A production-ready Contact Form REST API with email notifications, SQLite storage, rate limiting, and Swagger documentation.
Level: 3 · Status: ✅ Built · Live Demo · Source Code
Every website needs a contact form. This project teaches you to build the backend for one: receive form submissions, validate them, store them in a database, and send email notifications to the site owner. It introduces Nodemailer for transactional email — a skill you'll use in every project that sends emails (verification, password reset, notifications).
- Runtime: Node.js
- Framework: Express 5
- Database: SQLite (better-sqlite3)
- Email: Nodemailer
- Validation: express-validator
- Security: Helmet 8, express-rate-limit
- Documentation: Swagger (swagger-jsdoc + swagger-ui-express)
- Deployment: Render.com
-
Design the submissions table. Schema:
id, name, email, subject, message, status ('new'|'read'|'replied'), created_at. All fields required except subject. Store every submission for record-keeping. -
Build the submission endpoint.
POST /contactaccepts name, email, subject, and message. Validate all fields (email format, message length). Store in SQLite. Return 201 Created with the submission ID. -
Configure Nodemailer. Set up a transporter with SMTP credentials (Gmail, Outlook, or a transactional service like SendGrid). On new submission, send an email to the site owner with the form data formatted in a clean HTML template.
-
Add rate limiting. Contact forms are spam targets. Apply strict rate limiting: max 5 submissions per IP per hour. Use express-rate-limit with a clear error message: "Too many submissions, please try again later."
-
Build admin endpoints.
GET /contacts(list all submissions with pagination),GET /contacts/:id(single submission),PATCH /contacts/:id(update status to read/replied). These could be protected with a simple API key or basic auth. -
Add Helmet security. Apply all Helmet defaults for security headers. Combined with rate limiting and input validation, this creates a production-ready endpoint safe to expose publicly.
-
Deploy to Render. Set SMTP credentials as environment variables. SQLite stores submissions persistently. Rate limiter state resets on deploy (acceptable for this scale).
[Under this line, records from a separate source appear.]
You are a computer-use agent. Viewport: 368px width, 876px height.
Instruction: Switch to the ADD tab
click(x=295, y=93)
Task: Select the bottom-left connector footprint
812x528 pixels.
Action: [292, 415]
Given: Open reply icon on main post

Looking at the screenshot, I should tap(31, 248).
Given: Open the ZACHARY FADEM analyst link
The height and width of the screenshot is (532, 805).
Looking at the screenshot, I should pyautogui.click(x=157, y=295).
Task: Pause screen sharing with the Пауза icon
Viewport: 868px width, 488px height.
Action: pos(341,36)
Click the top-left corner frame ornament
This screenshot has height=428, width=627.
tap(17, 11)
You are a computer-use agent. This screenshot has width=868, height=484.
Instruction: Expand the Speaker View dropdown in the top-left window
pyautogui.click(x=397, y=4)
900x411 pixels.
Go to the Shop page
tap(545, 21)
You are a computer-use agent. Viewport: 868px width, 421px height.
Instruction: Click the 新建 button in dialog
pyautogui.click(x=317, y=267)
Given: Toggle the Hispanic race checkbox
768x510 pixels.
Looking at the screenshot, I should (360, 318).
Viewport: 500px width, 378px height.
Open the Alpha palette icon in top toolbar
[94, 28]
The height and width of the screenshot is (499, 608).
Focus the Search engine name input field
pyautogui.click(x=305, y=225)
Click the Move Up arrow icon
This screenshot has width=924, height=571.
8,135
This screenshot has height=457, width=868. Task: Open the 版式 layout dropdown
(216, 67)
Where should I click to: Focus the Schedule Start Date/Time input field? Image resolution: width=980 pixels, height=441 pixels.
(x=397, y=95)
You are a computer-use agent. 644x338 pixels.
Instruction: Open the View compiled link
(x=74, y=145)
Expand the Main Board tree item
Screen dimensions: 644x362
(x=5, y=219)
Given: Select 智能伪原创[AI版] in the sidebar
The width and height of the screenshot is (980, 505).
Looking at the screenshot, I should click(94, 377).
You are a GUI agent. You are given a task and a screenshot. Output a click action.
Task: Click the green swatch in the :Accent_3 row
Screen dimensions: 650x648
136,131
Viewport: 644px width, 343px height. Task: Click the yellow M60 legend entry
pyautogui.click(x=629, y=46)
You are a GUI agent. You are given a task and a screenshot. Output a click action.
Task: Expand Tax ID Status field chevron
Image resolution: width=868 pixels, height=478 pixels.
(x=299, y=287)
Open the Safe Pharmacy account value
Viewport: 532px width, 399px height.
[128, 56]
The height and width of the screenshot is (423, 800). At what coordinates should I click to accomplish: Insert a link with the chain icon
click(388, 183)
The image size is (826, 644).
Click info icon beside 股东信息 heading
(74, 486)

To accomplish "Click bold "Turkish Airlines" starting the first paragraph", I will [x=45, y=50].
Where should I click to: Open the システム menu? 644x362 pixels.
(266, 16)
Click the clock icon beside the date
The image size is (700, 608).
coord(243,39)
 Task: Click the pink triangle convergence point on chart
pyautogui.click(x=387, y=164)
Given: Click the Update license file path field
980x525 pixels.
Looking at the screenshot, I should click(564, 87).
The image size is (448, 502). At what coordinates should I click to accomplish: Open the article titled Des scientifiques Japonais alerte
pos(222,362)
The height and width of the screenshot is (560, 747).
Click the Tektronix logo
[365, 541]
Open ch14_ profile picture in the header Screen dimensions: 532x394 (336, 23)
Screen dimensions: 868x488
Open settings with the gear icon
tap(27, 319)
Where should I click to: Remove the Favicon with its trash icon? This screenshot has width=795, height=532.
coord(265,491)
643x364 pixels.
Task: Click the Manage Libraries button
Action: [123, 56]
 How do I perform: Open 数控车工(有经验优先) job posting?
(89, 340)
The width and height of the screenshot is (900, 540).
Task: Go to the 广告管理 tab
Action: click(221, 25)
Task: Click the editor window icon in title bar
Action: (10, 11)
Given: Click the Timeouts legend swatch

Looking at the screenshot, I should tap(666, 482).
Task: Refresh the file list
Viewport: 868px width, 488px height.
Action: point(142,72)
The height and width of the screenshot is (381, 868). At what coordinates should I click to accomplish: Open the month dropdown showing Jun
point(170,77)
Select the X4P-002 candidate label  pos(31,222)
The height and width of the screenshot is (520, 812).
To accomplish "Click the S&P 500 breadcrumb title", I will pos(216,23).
Deploy on Render.com. Set SMTP_HOST, SMTP_USER, SMTP_PASS, NOTIFY_EMAIL in
environment variables.
- Nodemailer with Gmail requires an "App Password" (not your regular password) if 2FA is enabled. For production, use a transactional email service (SendGrid, Mailgun) — they have better deliverability and don't hit Gmail's sending limits.
- Rate limiting the contact endpoint is critical. Without it, bots will flood your inbox with thousands of spam submissions. 5 per hour per IP is reasonable for legitimate users.
- Extension: add CAPTCHA verification, auto-reply to the submitter, attachment support, or a spam scoring system.
The project repo's README should include a description, API endpoints, email setup instructions, rate limiting details, tech stack, and setup instructions.